Question

If each side of a cube is x, then the angle between the diagonals of the cube is :

• A. \(\cos^{-1}(\frac{1}{\sqrt3})\)
• B. \(\cos^{-1}(\frac{1}{3})\)<
• C. \(\cos^{-1}(-\frac{1}{\sqrt3})\)
• D. \(\cos^{-1}(-\frac{1}{3})\)

Answer 1

The Correct Option is B

The problem involves finding the angle between the diagonals of a cube where each side has a length of \( x \).
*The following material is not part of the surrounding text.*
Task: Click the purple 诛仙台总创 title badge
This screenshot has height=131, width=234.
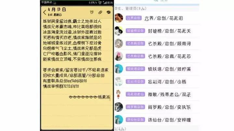Action: click(x=135, y=120)
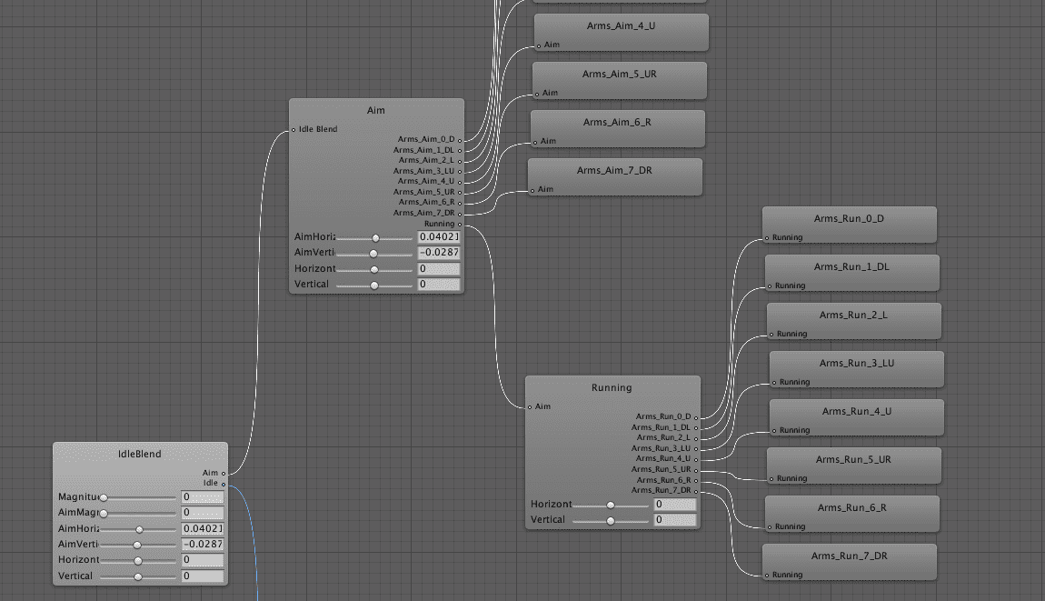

To solve this, we consider a cube with vertices at \((0,0,0)\), \((x,0,0)\), \((0,x,0)\), \((0,0,x)\), \((x,x,0)\), \((0,x,x)\), \((x,0,x)\), and \((x,x,x)\). The main body diagonals of the cube run from \((0,0,0)\) to \((x,x,x)\) and from \((x,0,0)\) to \((0,x,x)\).
Let's calculate the vectors representing these diagonals. The first diagonal vector is \(\vec{a} = x\hat{i} + x\hat{j} + x\hat{k}\) and the second diagonal vector is \(\vec{b} = -x\hat{i} + x\hat{j} + x\hat{k}\).
Next, we find the dot product \(\vec{a} \cdot \vec{b}\):
\( \vec{a} \cdot \vec{b} = (x)(-x) + (x)(x) + (x)(x) = -x^2 + x^2 + x^2 = x^2 \).
The magnitudes of \(\vec{a}\) and \(\vec{b}\) are:
\(|\vec{a}| = |\vec{b}| = \sqrt{x^2 + x^2 + x^2} = \sqrt{3x^2} = x\sqrt{3}\).
The cosine of the angle \(\theta\) between these vectors is given by:
\(\cos\theta = \frac{\vec{a} \cdot \vec{b}}{|\vec{a}||\vec{b}|} = \frac{x^2}{x\sqrt{3} \cdot x\sqrt{3}} = \frac{x^2}{3x^2} = \frac{1}{3}\).
Therefore, the angle \(\theta\) is \(\cos^{-1}\left(\frac{1}{3}\right)\).
The correct answer is \(\cos^{-1}\left(\frac{1}{3}\right)\).